Miami’s and Denver’s offenses, both in the top five in passes per game this postseason, operate on the same principle: run enough actions and even the most disciplined defense will start to slip. In Game 2, Denver offered up mistake after mistake, and the Heat—often with Adebayo as the decision-maker—capitalized on those.

In the fourth quarter, Adebayo did what has made Jokic the most dangerous player in the postseason thus far: weaponized his versatility by making the appropriate reads in the moment.

When Christian Braun overplays Robinson’s cut on this screen from Gabe Vincent, Adebayo finds Vincent for a 3. When Bruce Brown stays home on the same play on the next possession, Adebayo finds Robinson for an easy cutting layup.

DENVER NUGGETS VS MIAMI HEAT, NBA PLAYOFFS Photo by AAron Ontiveroz/The Denver Post

This mean mug is brought to you by continuity. Much has been (and should be) made about the Jokic-Murray connection, but the chemistry between Adebayo and Robinson—who have played (and developed) together for five years now—is made of similar stuff. In the Finals so far, in 14 handoff actions, the Murray-Jokic combo has generated 1.167 points per chance, per Second Spectrum. Robinson and Adebayo have generated 1.273 points per chance in 13 handoff actions.

When all else fails, Adebayo can turn to the short midrange jumper he’s been honing for years, the break-glass-in-case-of-emergency salve that makes Miami’s two-man game impossible to stop when Adebayo is hitting the right notes. Decision-making hasn’t always been this fluid for Adebayo, who often stymies his own productivity by being too indecisive, but two games in, he has struck a near-perfect balance between scoring and playmaking.


As a result, Miami has appropriated Denver’s style on offense and obstructed it on defense. Adebayo has been instrumental in executing that game plan on both ends, flattening Jokic on defense and playing an inferior version of him on offense. In Game 2, the two centers both had the same number of assists (four) and points created off assists (11). And it was Adebayo, not Jokic, who tied Murray for the most passes made (67) in Game 2.

Miami accomplished this not by shutting down Jokic, who has generated 1.4 points per chance against Adebayo in the post, but by making it harder for him to catch and keep the ball. The real win for Miami won’t show up on the box score, where Jokic dominated in Game 2. It’s that, over two games, Jamal Murray is leading the Nuggets in touches. With the nucleus of the Nuggets offense cut off from the rest of the cell, Denver ended the night with just 23 assists.

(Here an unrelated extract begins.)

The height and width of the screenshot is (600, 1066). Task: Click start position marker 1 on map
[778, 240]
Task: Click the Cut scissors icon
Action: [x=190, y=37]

Adebayo’s role doesn’t call for him to rack up many blocks or deflections. Instead, Miami asks him to be a fast-moving brick wall that gets in the way of drives before they develop, bothers rather than blocks shots, and deters passes. He is often the solid back-line safety who allows the rest of his teammates to blitz, gamble, and freestyle.

Take his coverage on these back-to-back Jokic-Murray pick-and-rolls:

Adebayo and Butler crowd Murray, who knows better than to try to slip a pocket pass between the two. He over-dribbles just long enough for Max Strus to step into the passing angle to Jokic. He eventually finds Brown on a cut, but the ball slips out of his hands and is retrieved by Vincent.

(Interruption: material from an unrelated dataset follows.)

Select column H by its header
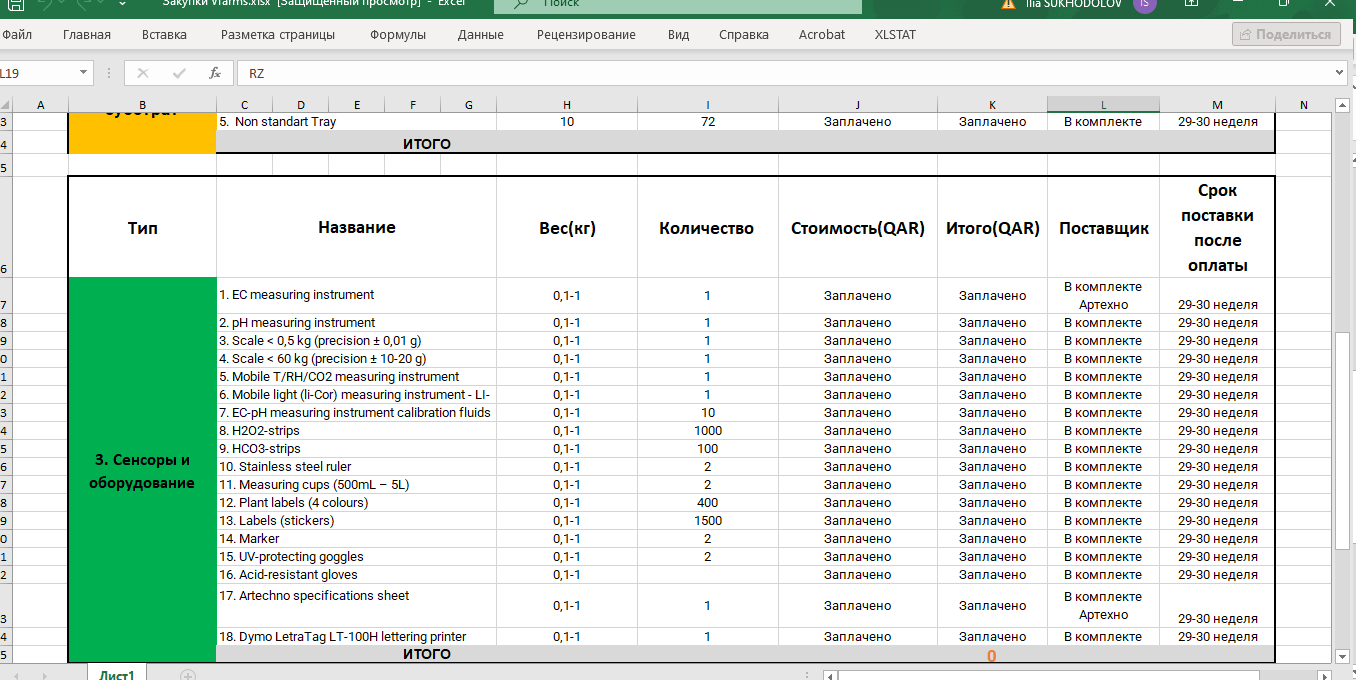1356x680 pixels. click(566, 103)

The Nuggets ran the same action on the right side of the floor. This time, Murray keeps the ball, drives baseline, and jump-passes to Kentavious Caldwell-Pope, who finds Brown for a 3. It’s a good shot, but the upshot is this: Jokic didn’t touch the ball on either play.

A minute later, with Cody Zeller in the game for Adebayo, the Nuggets ice the pick-and-roll again, but Brown finds Jokic for an easy-entry pass and post-up:

This is the subtle genius of Bam, whose impact is felt most in his absence. Even his most dominant performances rarely return eye-popping box score numbers. But in the 16 minutes that Adebayo has spent on the bench in this series, Miami has been outscored by 19 points. He is not the best player in the league at any one thing, but in two games in the Finals, the cumulative impact of the things he does at a high level has been dominant.